Stored items:
================

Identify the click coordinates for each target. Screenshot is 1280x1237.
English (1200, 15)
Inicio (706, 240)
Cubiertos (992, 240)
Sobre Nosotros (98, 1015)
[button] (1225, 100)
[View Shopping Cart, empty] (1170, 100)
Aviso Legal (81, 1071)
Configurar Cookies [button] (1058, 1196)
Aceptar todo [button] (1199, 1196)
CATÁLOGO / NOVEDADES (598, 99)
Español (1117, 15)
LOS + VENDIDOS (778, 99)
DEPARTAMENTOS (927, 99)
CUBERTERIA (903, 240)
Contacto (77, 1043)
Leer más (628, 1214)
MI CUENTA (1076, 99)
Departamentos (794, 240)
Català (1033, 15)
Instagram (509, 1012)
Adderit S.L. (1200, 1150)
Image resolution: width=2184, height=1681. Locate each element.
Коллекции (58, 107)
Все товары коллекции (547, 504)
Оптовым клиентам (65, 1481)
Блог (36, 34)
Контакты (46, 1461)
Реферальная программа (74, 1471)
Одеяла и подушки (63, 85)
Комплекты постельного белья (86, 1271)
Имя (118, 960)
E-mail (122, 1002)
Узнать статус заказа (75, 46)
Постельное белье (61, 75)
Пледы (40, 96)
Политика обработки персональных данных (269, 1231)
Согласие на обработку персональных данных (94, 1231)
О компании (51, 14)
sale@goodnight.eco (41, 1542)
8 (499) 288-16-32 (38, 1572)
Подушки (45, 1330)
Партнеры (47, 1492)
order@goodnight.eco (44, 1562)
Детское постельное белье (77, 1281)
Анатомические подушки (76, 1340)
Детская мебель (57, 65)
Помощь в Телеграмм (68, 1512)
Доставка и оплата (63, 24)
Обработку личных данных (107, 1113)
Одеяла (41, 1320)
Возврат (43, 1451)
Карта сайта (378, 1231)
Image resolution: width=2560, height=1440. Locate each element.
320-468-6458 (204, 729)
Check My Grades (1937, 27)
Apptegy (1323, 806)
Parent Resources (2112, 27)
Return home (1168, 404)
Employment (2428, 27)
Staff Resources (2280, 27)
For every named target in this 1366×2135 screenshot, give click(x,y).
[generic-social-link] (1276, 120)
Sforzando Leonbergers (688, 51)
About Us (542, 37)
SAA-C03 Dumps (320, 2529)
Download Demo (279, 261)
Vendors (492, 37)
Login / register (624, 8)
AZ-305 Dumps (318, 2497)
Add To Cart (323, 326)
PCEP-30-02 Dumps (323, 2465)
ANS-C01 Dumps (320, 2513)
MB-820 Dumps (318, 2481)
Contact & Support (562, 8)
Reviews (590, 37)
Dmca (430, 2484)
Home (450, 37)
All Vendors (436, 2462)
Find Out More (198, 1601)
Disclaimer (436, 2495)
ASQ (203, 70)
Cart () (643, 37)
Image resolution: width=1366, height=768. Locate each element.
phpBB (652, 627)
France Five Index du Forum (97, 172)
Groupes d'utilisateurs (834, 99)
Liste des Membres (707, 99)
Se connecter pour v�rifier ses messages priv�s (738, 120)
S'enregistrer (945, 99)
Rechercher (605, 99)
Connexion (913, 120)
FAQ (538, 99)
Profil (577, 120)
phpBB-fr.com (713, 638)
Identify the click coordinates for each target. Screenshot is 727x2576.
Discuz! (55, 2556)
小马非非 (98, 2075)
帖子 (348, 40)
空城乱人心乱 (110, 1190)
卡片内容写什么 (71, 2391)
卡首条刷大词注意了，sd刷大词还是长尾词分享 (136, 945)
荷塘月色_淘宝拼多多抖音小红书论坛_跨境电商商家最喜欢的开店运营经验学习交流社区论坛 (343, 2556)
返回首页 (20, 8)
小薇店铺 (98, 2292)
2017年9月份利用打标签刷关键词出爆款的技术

================

* **EXERCISE BRIEF**
In the entries above, identify every line with the word "element". Copy those lines.

* **ANSWER AREA**
Image resolution: width=2184, height=1681. Locate each element.
Image resolution: width=2560, height=1440. Locate each element.
Image resolution: width=1366, height=768. Locate each element.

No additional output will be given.